From a compliance professional
Rebecca Lim, Group General Counsel and Chief Compliance Officer at Westpac Group, looked at some of the benefits of using these machine learning principles within organisations.

“RegTech provides the ability to see more clearly across our business, to scale more significantly and to streamline the way we do things,” Lim told Forum attendees.
Technology helps to get across things and ensure compliance can be maintained sustainably throughout the business units.

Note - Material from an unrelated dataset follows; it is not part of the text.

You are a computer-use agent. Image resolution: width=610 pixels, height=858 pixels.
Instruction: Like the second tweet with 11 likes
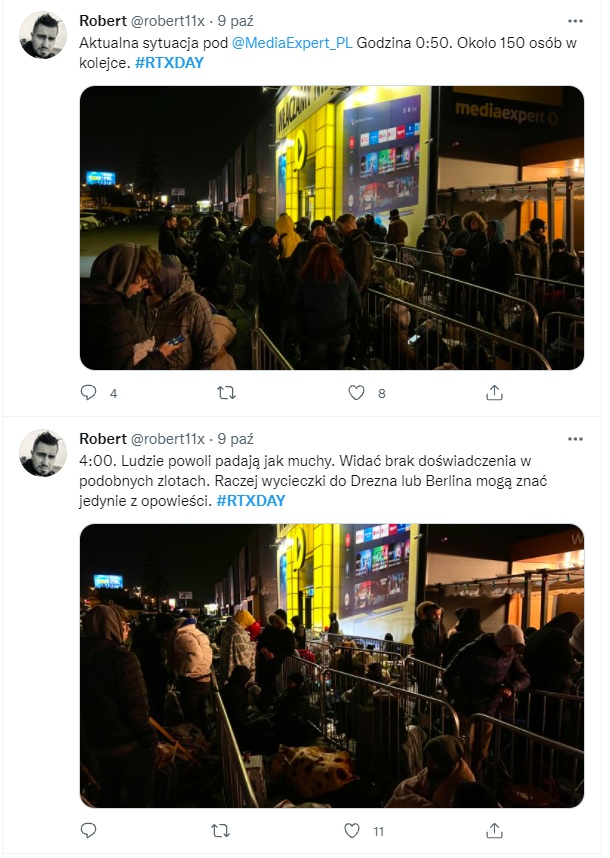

Lim said the use of a sophisticated GRC application, coupled with artificial intelligence, will allow for regulation and legislation to be translated into plain English and allocated across the business units.
 


Technology is not a replacement for culture
In his opening speech, Australian Securities and Investments Commission (ASIC) chairman Greg Medcraft mentioned that technology and RegTech both have the potential to turn compliance into a predictive process.

Arguably, ultimately, in an ideal compliance program, one that takes into account the value proposition of compliance professionals, a predictive approach would not be required because that program would already be flexible and pervasive across the business.